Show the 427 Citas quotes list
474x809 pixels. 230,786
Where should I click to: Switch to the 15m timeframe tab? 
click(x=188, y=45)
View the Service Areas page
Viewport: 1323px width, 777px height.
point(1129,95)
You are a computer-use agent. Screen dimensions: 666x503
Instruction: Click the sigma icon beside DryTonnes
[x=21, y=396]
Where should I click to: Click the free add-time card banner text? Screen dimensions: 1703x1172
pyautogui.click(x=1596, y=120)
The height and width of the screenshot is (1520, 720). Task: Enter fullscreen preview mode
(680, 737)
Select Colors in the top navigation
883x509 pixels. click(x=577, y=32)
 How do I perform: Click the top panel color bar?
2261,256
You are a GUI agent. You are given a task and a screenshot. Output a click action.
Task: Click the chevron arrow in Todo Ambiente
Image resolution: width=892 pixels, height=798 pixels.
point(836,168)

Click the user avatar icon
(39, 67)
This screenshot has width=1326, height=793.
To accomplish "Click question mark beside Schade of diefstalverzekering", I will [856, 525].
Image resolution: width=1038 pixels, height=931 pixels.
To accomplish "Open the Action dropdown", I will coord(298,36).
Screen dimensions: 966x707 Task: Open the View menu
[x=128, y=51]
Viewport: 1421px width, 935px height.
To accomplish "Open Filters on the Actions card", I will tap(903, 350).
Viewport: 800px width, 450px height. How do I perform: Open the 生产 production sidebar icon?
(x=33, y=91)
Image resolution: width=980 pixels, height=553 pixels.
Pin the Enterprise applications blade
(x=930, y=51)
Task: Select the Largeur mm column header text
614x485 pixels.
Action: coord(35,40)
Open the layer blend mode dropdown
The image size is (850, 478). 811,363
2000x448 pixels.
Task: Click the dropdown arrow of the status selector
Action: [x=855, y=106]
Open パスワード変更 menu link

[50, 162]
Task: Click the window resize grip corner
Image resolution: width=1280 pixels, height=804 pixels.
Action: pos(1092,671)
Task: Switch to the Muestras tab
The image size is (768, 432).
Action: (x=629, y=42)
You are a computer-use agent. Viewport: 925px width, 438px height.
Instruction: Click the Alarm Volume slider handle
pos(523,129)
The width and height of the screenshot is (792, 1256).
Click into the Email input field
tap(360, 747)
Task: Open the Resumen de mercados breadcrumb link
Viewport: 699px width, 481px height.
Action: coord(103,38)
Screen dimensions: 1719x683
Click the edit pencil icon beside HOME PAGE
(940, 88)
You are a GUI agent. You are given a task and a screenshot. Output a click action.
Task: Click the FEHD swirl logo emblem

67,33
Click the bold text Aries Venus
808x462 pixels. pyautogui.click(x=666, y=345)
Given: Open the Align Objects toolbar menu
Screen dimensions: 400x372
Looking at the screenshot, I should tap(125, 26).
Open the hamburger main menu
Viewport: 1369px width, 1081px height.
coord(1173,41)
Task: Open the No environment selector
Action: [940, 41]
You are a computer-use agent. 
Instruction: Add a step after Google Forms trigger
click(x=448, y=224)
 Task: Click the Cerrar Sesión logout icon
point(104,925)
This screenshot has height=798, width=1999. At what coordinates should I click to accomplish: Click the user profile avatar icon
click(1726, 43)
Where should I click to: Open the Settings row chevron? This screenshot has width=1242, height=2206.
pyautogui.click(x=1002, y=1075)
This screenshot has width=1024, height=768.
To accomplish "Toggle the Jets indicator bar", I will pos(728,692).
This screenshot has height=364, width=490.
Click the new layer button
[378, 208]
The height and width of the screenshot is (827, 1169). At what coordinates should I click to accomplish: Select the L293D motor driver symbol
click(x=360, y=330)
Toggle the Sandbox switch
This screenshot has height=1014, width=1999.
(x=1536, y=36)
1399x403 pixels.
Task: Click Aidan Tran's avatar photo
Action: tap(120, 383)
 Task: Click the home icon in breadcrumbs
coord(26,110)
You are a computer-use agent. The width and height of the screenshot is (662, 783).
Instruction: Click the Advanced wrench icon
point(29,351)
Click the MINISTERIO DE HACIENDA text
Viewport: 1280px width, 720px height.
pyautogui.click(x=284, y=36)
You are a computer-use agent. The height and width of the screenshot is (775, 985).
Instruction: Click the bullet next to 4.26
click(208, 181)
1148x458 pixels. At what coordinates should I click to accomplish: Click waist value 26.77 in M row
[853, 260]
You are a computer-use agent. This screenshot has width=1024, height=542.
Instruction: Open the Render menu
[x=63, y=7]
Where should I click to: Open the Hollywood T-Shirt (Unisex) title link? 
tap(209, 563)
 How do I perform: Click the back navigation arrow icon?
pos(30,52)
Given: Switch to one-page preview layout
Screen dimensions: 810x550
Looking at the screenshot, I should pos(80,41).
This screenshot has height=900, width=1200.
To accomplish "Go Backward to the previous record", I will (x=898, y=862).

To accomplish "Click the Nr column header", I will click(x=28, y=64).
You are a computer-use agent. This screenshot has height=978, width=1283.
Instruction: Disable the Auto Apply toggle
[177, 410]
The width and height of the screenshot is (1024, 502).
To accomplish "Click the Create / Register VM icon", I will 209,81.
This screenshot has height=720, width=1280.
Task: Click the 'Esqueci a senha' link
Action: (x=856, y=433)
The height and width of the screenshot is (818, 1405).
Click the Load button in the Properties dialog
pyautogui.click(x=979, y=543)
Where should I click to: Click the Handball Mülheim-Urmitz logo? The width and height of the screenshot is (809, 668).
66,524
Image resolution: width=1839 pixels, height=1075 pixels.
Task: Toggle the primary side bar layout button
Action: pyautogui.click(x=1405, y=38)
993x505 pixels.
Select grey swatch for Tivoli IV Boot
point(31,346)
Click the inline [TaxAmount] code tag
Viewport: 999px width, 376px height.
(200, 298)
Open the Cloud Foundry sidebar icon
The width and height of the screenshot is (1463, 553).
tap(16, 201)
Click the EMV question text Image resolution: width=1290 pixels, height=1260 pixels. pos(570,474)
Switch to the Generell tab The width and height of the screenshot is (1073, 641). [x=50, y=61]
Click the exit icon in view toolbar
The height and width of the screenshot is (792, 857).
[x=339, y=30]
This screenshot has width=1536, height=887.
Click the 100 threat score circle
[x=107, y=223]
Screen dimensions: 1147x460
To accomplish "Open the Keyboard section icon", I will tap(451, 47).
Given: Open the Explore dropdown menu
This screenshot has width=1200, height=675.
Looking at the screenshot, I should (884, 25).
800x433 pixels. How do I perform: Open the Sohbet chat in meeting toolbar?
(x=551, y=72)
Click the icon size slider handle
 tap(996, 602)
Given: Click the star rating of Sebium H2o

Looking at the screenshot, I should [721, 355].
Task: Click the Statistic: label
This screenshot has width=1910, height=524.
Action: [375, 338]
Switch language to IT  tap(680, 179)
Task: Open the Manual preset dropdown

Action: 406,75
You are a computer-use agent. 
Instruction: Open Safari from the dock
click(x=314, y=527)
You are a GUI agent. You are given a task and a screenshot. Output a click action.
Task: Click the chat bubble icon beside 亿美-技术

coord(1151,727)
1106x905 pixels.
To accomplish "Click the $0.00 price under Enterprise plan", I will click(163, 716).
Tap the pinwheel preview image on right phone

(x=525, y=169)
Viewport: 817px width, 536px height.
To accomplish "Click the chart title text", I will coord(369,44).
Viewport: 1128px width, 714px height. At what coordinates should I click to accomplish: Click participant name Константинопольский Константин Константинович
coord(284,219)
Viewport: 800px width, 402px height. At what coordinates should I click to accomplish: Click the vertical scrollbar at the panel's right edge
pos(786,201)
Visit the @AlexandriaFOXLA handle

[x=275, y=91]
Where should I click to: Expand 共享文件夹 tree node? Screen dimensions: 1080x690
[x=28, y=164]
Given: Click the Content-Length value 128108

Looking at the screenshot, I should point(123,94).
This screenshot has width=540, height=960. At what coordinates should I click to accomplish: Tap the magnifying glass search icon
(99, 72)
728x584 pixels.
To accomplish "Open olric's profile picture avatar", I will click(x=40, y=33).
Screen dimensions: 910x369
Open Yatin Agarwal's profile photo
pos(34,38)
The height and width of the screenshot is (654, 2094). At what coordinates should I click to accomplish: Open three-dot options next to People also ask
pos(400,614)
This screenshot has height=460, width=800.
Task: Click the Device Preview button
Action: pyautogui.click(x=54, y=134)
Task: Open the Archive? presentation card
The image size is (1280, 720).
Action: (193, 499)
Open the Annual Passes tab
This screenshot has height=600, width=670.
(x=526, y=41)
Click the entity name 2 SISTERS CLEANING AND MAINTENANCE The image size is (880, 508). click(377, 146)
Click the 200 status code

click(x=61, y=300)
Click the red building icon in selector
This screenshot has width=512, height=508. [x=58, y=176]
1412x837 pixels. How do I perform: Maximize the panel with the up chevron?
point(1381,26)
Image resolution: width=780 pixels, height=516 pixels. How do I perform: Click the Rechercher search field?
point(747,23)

::::::::::

REQUIREMENT:
Reproduce exactly the section above that begins at the line containing "Click the Load" and ends at the line containing "993x505 pixels.", leaving out all other lines.

OUTPUT OF THE TASK:
Click the Load button in the Properties dialog
pyautogui.click(x=979, y=543)
Where should I click to: Click the Handball Mülheim-Urmitz logo? The width and height of the screenshot is (809, 668).
66,524
Image resolution: width=1839 pixels, height=1075 pixels.
Task: Toggle the primary side bar layout button
Action: pyautogui.click(x=1405, y=38)
993x505 pixels.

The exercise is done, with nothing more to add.